BALIKPAPAN – Badan Pengelola Pajak Daerah dan Retribusi Daerah (BPPDRD) Kota Balikpapan terus melakukan pembenahan sistem pengelolaan pajak daerah sebagai bagian dari upaya memperkuat tata kelola penerimaan yang lebih modern, transparan, dan efisien. Langkah tersebut tidak hanya diarahkan pada peningkatan penerimaan daerah, tetapi juga penguatan sistem administrasi dan pelayanan perpajakan bagi masyarakat.
Pemerintah daerah menilai penguatan sistem menjadi fondasi penting untuk menjaga keberlanjutan Pendapatan Asli Daerah (PAD), sekaligus meningkatkan kualitas pelayanan kepada wajib pajak melalui pendekatan yang lebih adaptif terhadap perkembangan teknologi.
Kepala BPPDRD Kota Balikpapan, Idham Mustari mengatakan, optimalisasi pengelolaan pajak saat ini dilakukan secara menyeluruh, mulai dari penguatan basis data, perluasan objek pajak, hingga modernisasi layanan administrasi.
“Kami melakukan upaya optimalisasi yang tidak hanya berfokus pada peningkatan angka penerimaan. Fokus utama kami sekarang adalah penguatan sistem pengelolaan pajak daerah secara menyeluruh,” ujarnya, Kamis (16/04).
Menurut Idham, penguatan sistem juga diarahkan untuk meminimalkan potensi kebocoran penerimaan melalui validasi data dan pemetaan objek pajak yang belum tercatat secara optimal. Tim di lapangan terus melakukan identifikasi potensi baru sebagai bagian dari perluasan basis pajak daerah.
Selain aspek pengelolaan, BPPDRD juga menitikberatkan peningkatan kepatuhan wajib pajak melalui pendekatan persuasif.
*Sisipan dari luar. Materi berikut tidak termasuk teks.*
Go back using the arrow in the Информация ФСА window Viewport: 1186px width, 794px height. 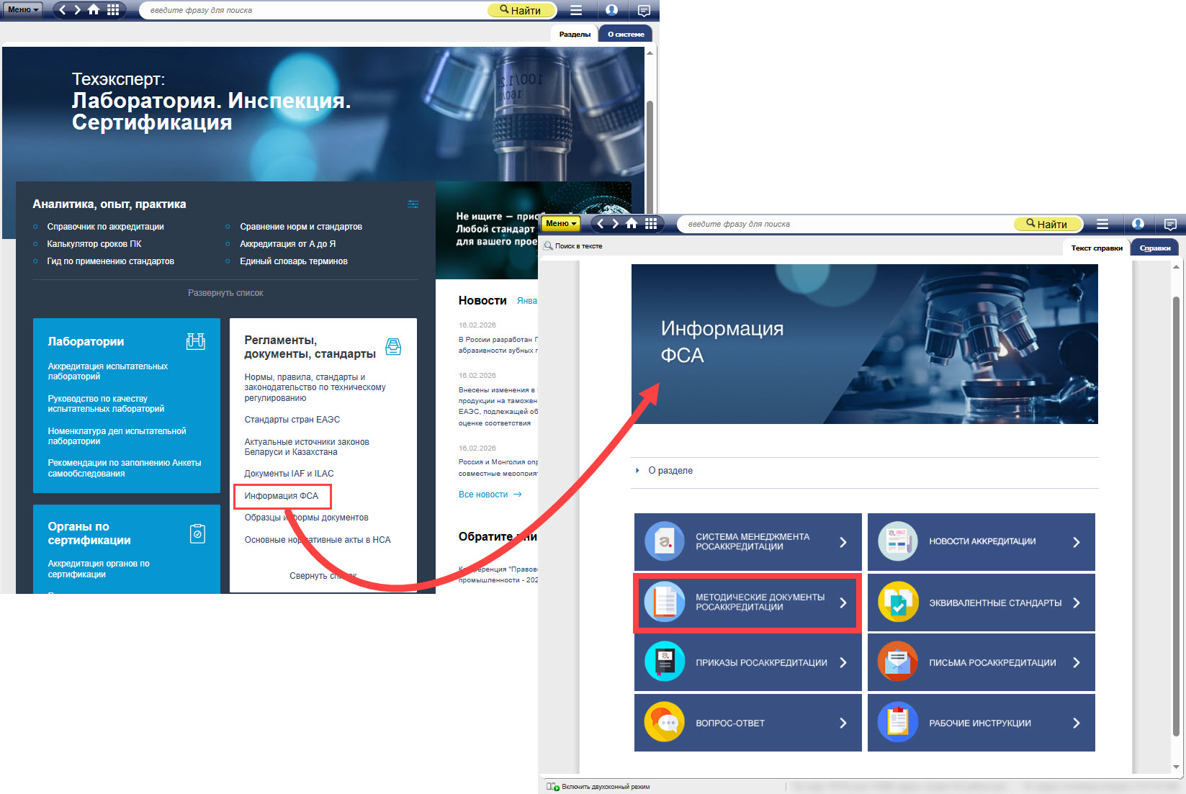601,224
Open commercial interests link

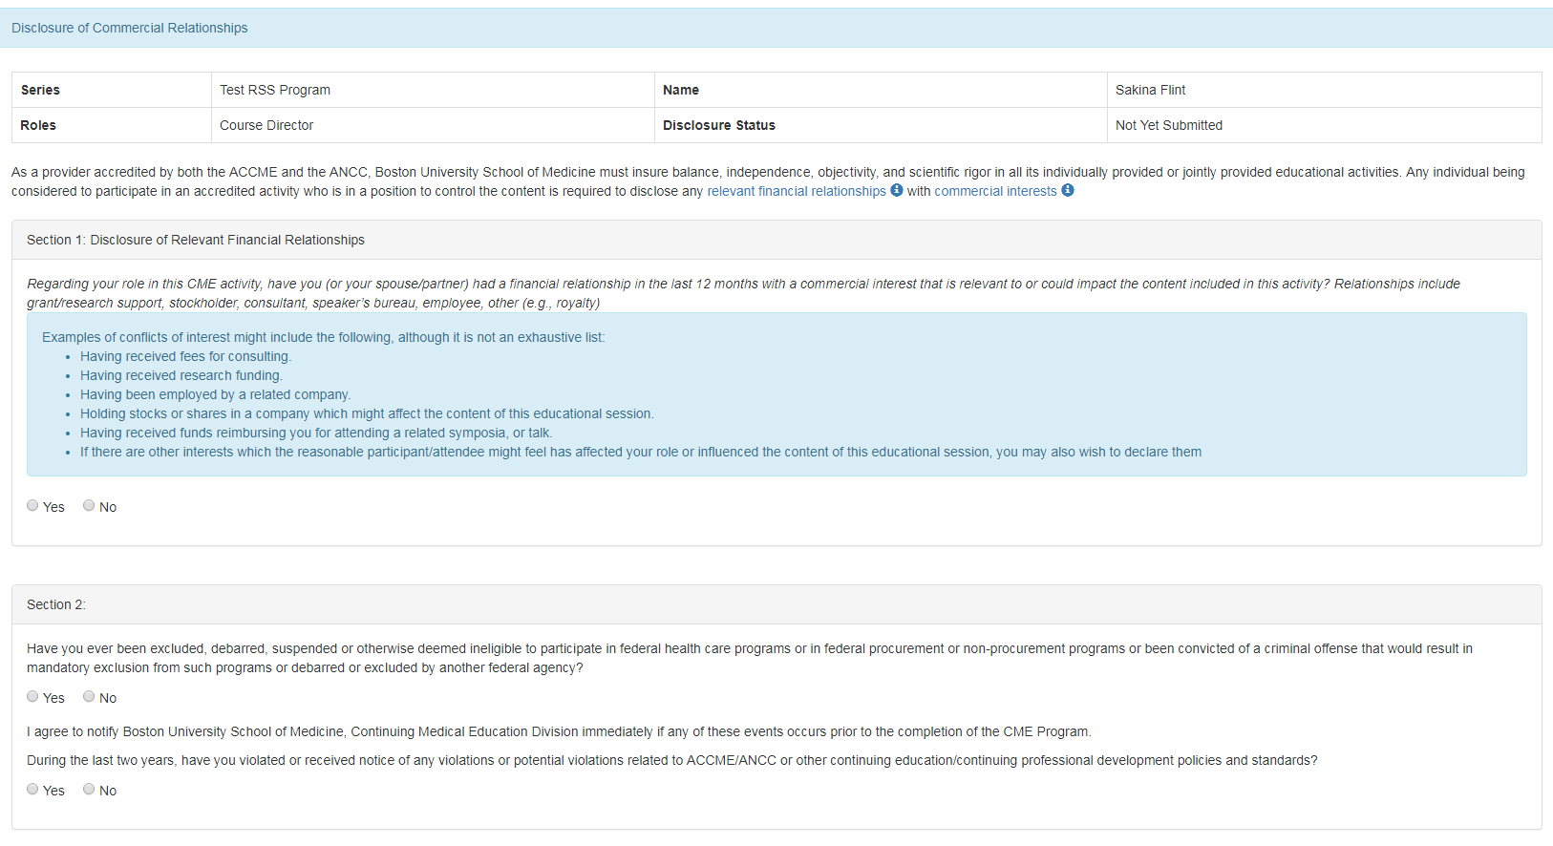point(995,191)
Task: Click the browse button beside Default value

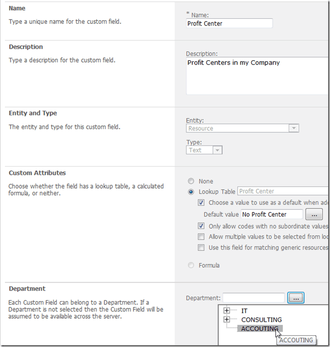Action: tap(314, 214)
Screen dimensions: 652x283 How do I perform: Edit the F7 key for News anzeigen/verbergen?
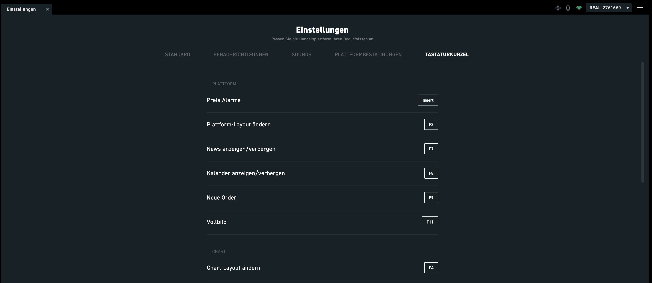point(431,149)
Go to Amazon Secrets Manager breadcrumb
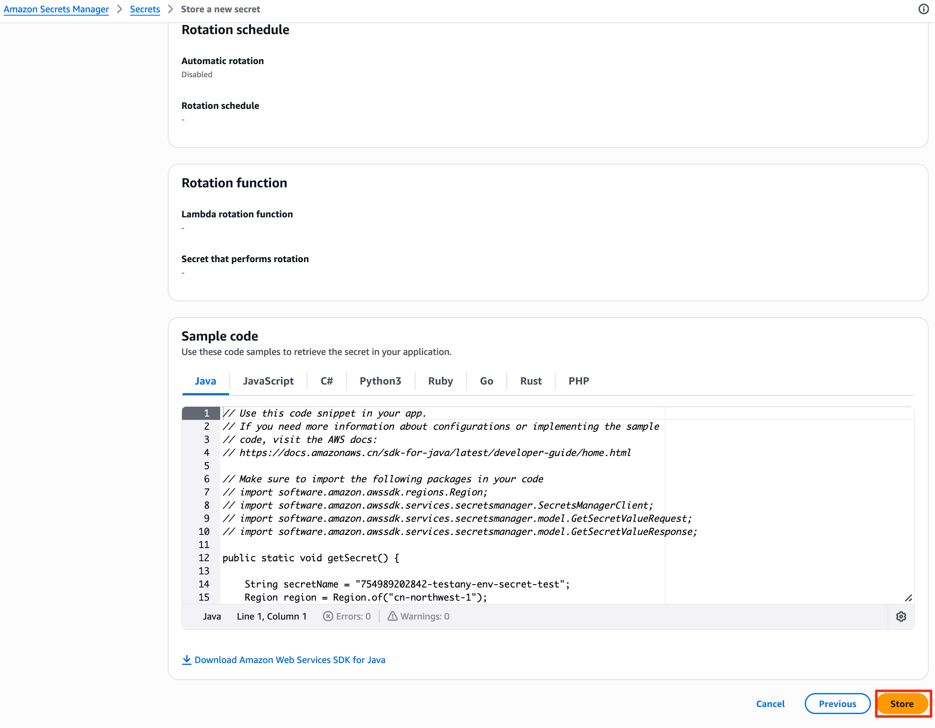Image resolution: width=935 pixels, height=728 pixels. tap(56, 9)
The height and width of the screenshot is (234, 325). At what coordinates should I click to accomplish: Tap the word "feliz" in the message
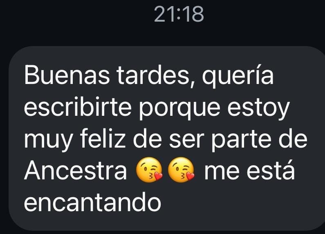(x=103, y=138)
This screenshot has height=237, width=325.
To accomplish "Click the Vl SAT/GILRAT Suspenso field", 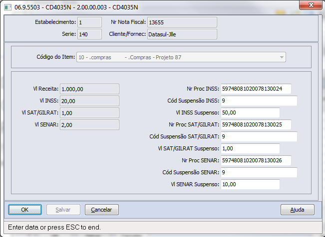I will point(250,148).
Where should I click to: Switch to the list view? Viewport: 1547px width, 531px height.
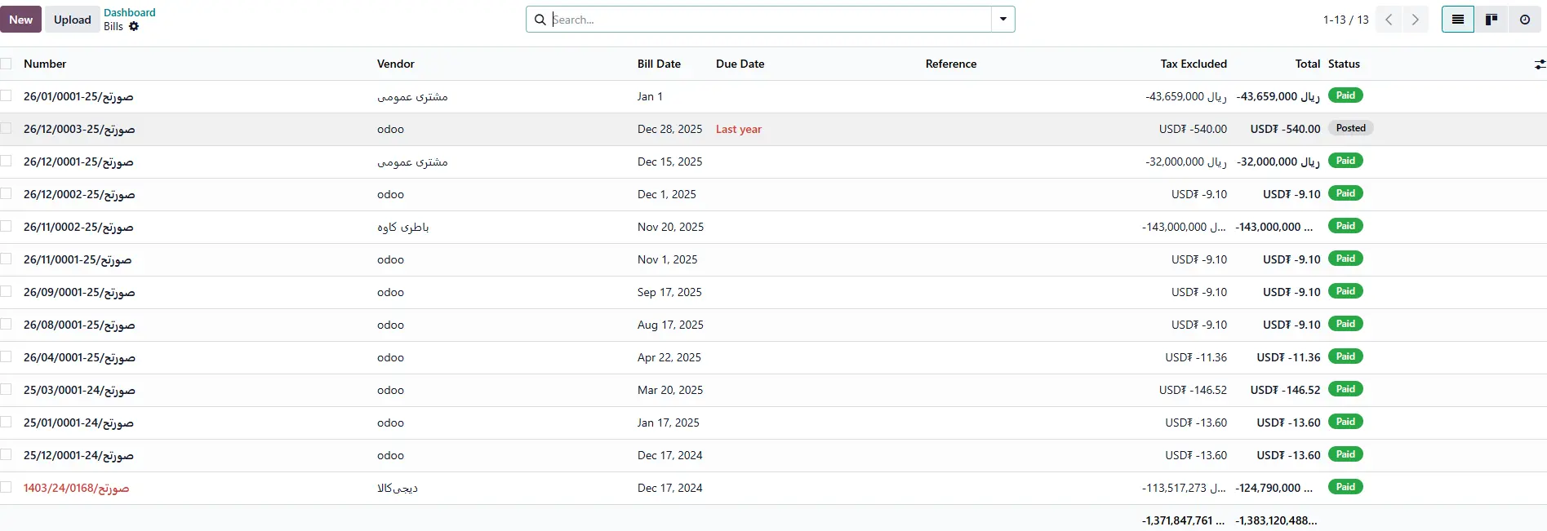click(x=1457, y=20)
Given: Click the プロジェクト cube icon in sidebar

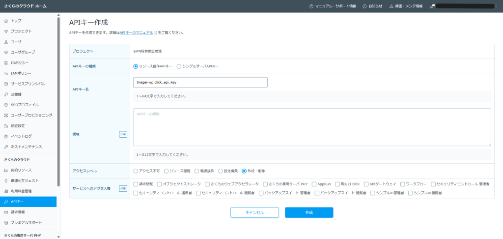Looking at the screenshot, I should tap(6, 31).
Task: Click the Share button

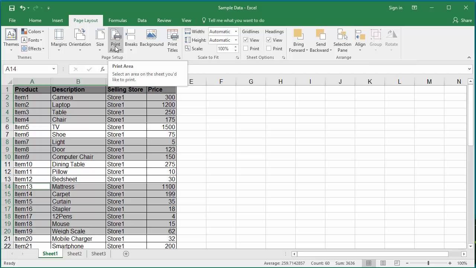Action: click(x=462, y=20)
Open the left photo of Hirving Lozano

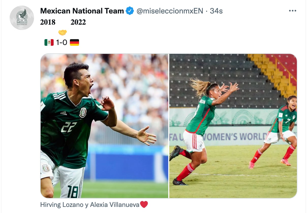104,126
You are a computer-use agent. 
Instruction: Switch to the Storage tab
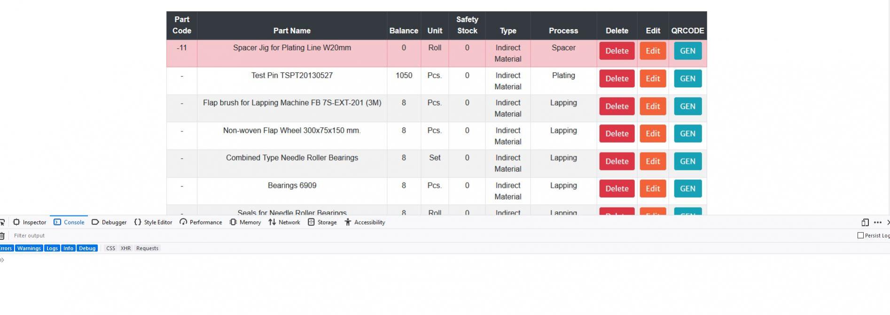(x=322, y=223)
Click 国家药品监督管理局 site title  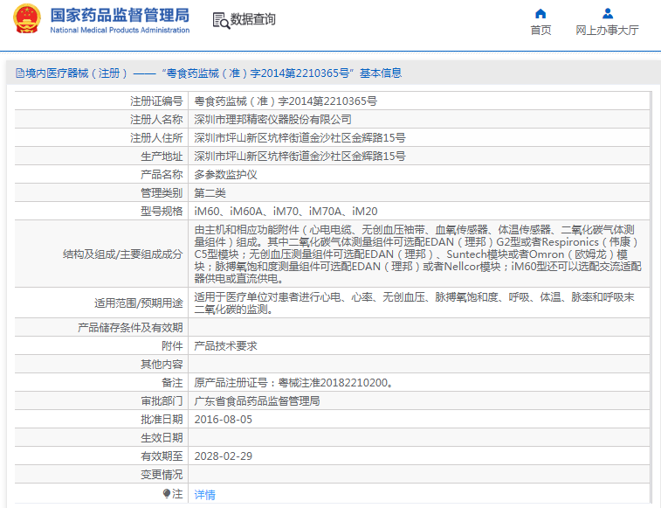coord(120,15)
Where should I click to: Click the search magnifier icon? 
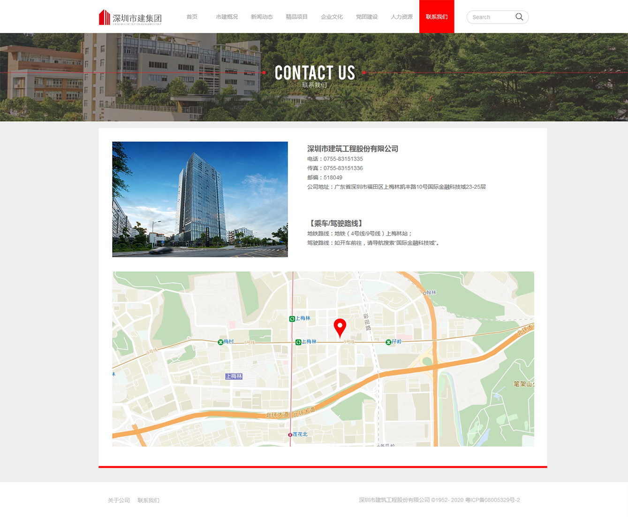(519, 17)
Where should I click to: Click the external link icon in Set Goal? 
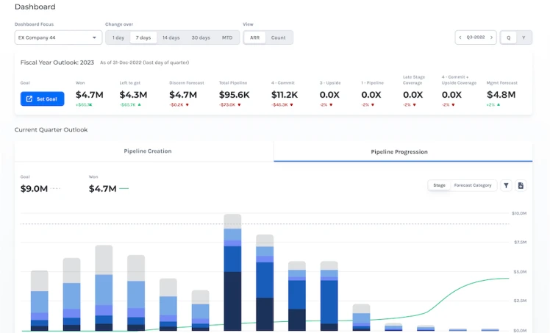click(29, 99)
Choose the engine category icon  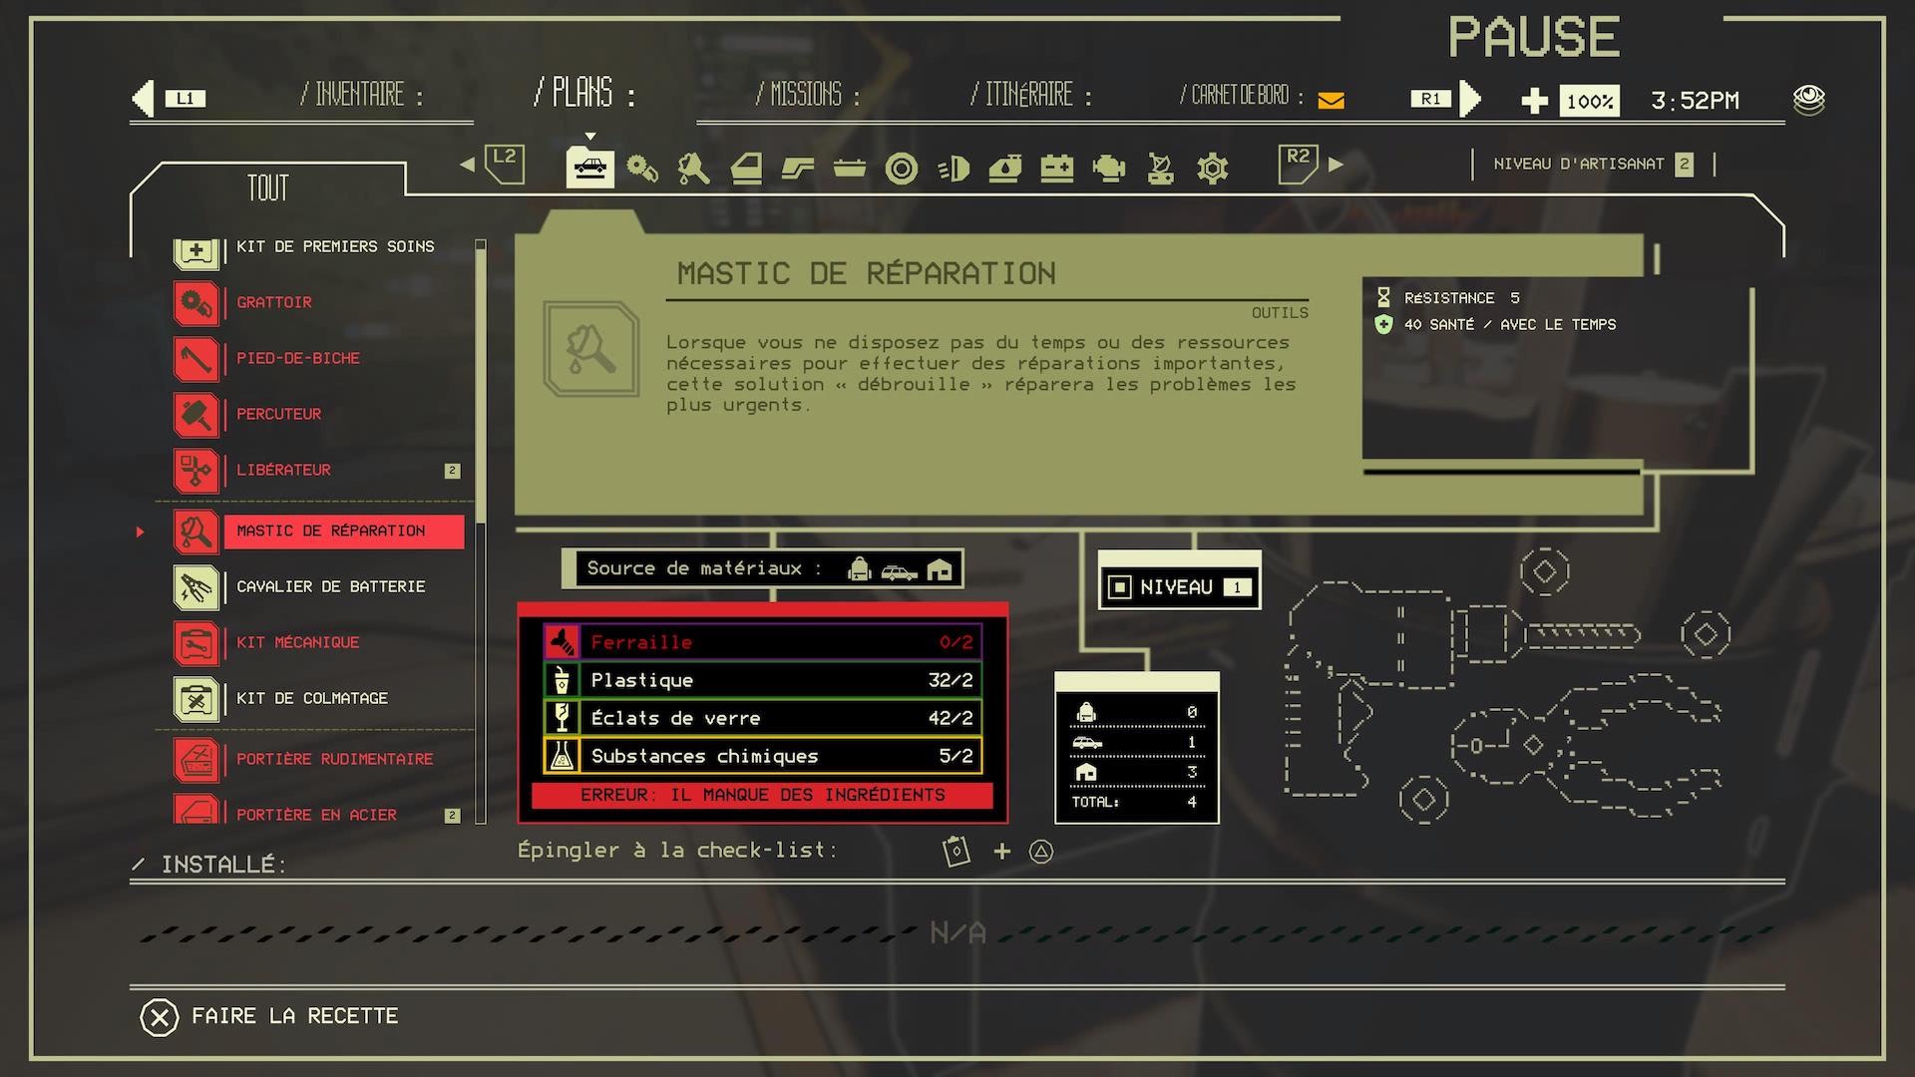(1108, 169)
Pemerintah ingin membangun hubungan yang lebih baik dengan masyarakat melalui layanan yang mudah diakses serta proses administrasi yang lebih sederhana.
“Kami ingin wajib pajak merasa nyaman saat memenuhi kewajibannya. Pendekatan persuasif membantu membangun kepercayaan antara pemerintah dan masyarakat,” jelasnya.
Transformasi pelayanan turut diperkuat melalui percepatan digitalisasi layanan perpajakan. Berbagai proses pembayaran dan pelaporan kini diarahkan agar dapat diakses secara daring melalui perangkat telepon seluler sehingga masyarakat tidak lagi bergantung pada layanan tatap muka.
“Teknologi digital adalah kunci. Dengan layanan daring, wajib pajak tidak perlu lagi antre panjang. Semua proses menjadi transparan dan bisa mereka pantau secara langsung,” tuturnya lagi.
Ke depan, BPPDRD akan terus menyempurnakan sistem layanan digital sekaligus memperluas edukasi kepada masyarakat agar pemanfaatan platform perpajakan elektronik dapat berjalan lebih optimal dan berdampak pada peningkatan kepatuhan pajak daerah.